Friday, March 12, 2004
Can the town afford Parcel A?
The proposed $1,950,000 purchase of 45 acres of the Benfield Parcel A on South Street offers Carlisle a place to site affordable housing and a recreation field while keeping 26 acres open space. It seems an attractive opportunity to accomplish several town goals using funds collected through the Community Preservation Act (CPA) surcharge on taxes that has been in effect in Carlisle since 2001.
But in evaluating the wisdom of the purchase, a number of questions arise. How long will the town need to continue the 2% surcharge? What will be the effect on the health of town finances? Does committing to this purchase reduce the town's flexibility to make other needed investments? Finally, is this purchase consistent with town goals given uncertainty regarding the outcome of the planning process to take place once the purchase is complete?
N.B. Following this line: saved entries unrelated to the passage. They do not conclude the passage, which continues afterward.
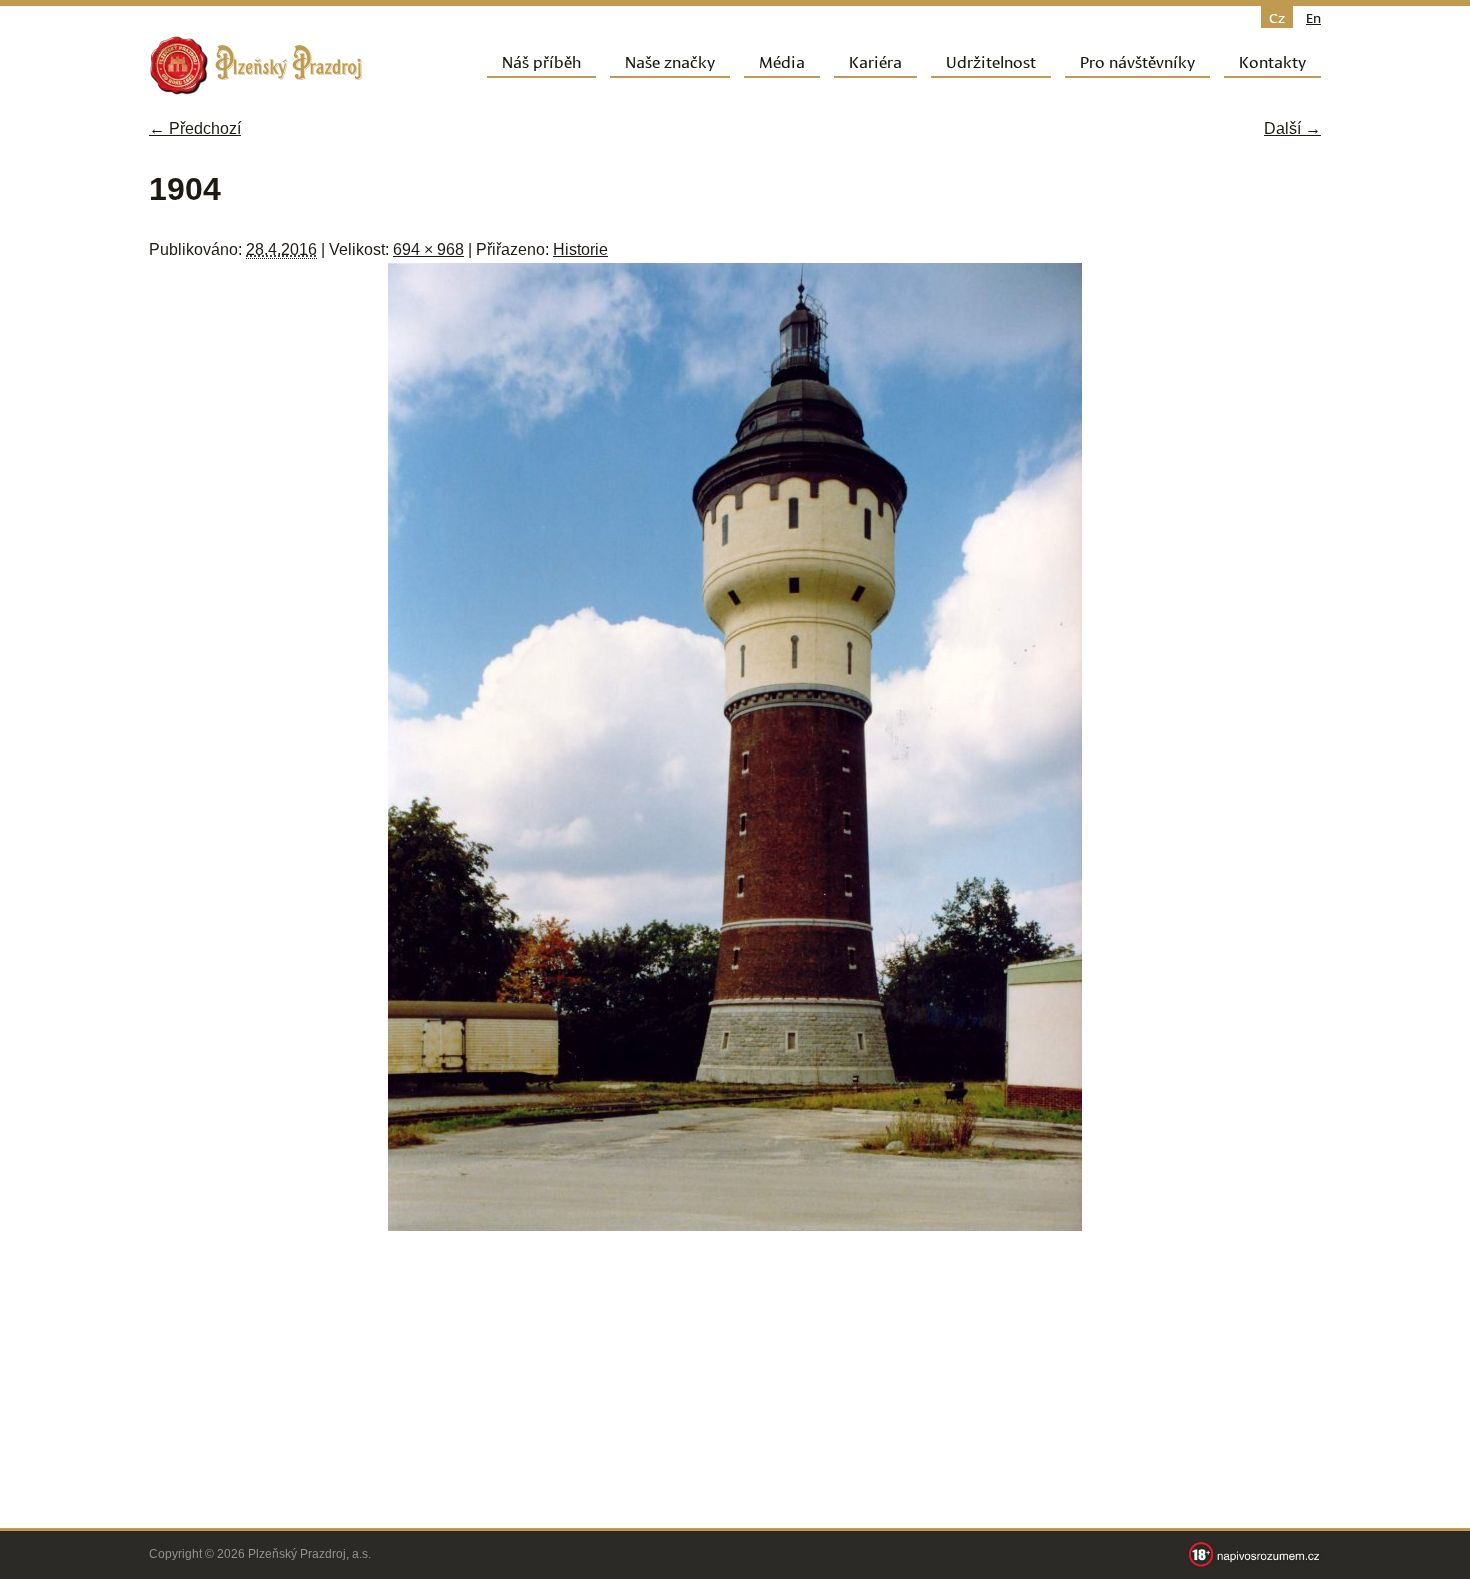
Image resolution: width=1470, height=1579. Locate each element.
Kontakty (1272, 60)
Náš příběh (541, 60)
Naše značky (670, 60)
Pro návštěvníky (1137, 60)
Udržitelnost (991, 60)
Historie (580, 249)
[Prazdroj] (256, 65)
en (1313, 17)
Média (782, 60)
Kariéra (875, 60)
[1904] (735, 1225)
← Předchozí (195, 128)
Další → (1292, 128)
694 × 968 (428, 249)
The Finance Committee has developed best- and worst-case scenarios for financing the purchase (see article on page 8) using only CPA funds, both those already collected and those to be collected in future. These scenarios assume the surcharge remains at 2% over the life of the loan.
Under the best case, financing the land purchase with a first-year $500K and a second-year $300K down payment, and entering into a ten-year bond the second year, the town would repay the $1.15 million loan by the end of 2007. If state matching shrinks during that time, that horizon could stretch to 2008 or 2009. This doesn't include any costs for land development, which are currently unknown.
No new taxes
Town Financial Manager Larry Barton is pleased that, under this plan, taxpayers will bear no additional burden. "This was designed so there'll be no incremental tax increase. We're already being taxed for the CPA." Last year the surcharge added $260K to the town's taxes, contributing $520K to the CPA fund with state matching.
The plan would limit the town's flexibility to repeal the CPA surcharge or to reduce the level, but Barton says the town appears committed to 2%. He notes that in 2002 the FinCom recommended rolling back the surcharge, "but Town Meeting voted to keep it" while rejecting a $152K override. Barton adds, however, that CPA support may hinge on the promise of matching funds which might not be there indefinitely.
No effect in debt capacity
The FinCom's financing scenario keeps 25% of available inflow to the CPA Fund for other projects that may arise. At no time does the balance in the fund go below $600K. This structure "strikes a reasonable balance between utilizing existing and growing CPA funds while leaving sufficient capital for other worthy projects," says FinCom member Deb Belanger. She notes that because the loan would be financed through a surcharge, it is not included in calculations of debt capacity, and would not affect the town's bond rating. Most of the loan will be repaid before other large projects, such as high school renovations, come on board. In addition, the town's debt service is falling by $300K, providing an opportunity for new debt to be assumed without increasing taxes.
Goal is affordable housing
A concern for members of the CPA Committee (CPAcom) is that the development plan, which won't begin until after the land is purchased, include an affordable housing component capable of gaining town approval. Under state law 40B, towns with less than 10% of housing in the "affordable" category may not be able to enforce zoning restrictions against a developer of affordable housing. A town-authorized development on the Benfield land would provide sufficient increase to prevent near-term approval of a 40B over which the town would have little control. Belanger notes the FinCom's support for the purchase is "in large part because of the 40B component of the proposal."
David Freedman of the planning board says his board supports the purchase, but "it would not be a good use of CPA funds" without an intent to develop housing. His committee is working on a community development plan that identifies affordable housing as a town priority.
He notes a town-controlled development would be "sited better, better for the environment, and better for the neighbors" than a 40B such as Laurel Hollow, which he calls "dense, too close to neighbors, and on land not suited" to the development. Affordable housing on the Benfield land would also be ecologically better than letting the land go to a private developer who could put "mega-mansions with driveways, basketball courts and lighting" with no town control.
Freedman adds, "I have tremendous faith in the planning process." Pointing to neighborhood involvement in the planning of the pool at the high school, he says, "The citizens of Carlisle will be equally involved. We will come up with a plan everyone can live with."
In summary, Benfield is a purchase the FinCom believes the town can afford. It will not add taxes or impact the town's bond rating. However, it does commit a high percentage of CPA funds to a single project, one without an existing plan for how the land will be developed. Is this the best use for CPA funds? That's the outstanding question each voter at Town Meeting must answer.